**Available records:**
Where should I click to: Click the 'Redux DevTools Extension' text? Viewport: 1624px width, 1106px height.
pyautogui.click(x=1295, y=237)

==

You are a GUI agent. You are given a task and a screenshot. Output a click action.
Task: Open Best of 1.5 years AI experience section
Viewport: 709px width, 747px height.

**Exercise brief:**
Print exactly the lines above from the one with "You are a GUI" to the one with "Viewport: 709px width, 747px height.", including both.

**Problem solution:**
You are a GUI agent. You are given a task and a screenshot. Output a click action.
Task: Open Best of 1.5 years AI experience section
Viewport: 709px width, 747px height.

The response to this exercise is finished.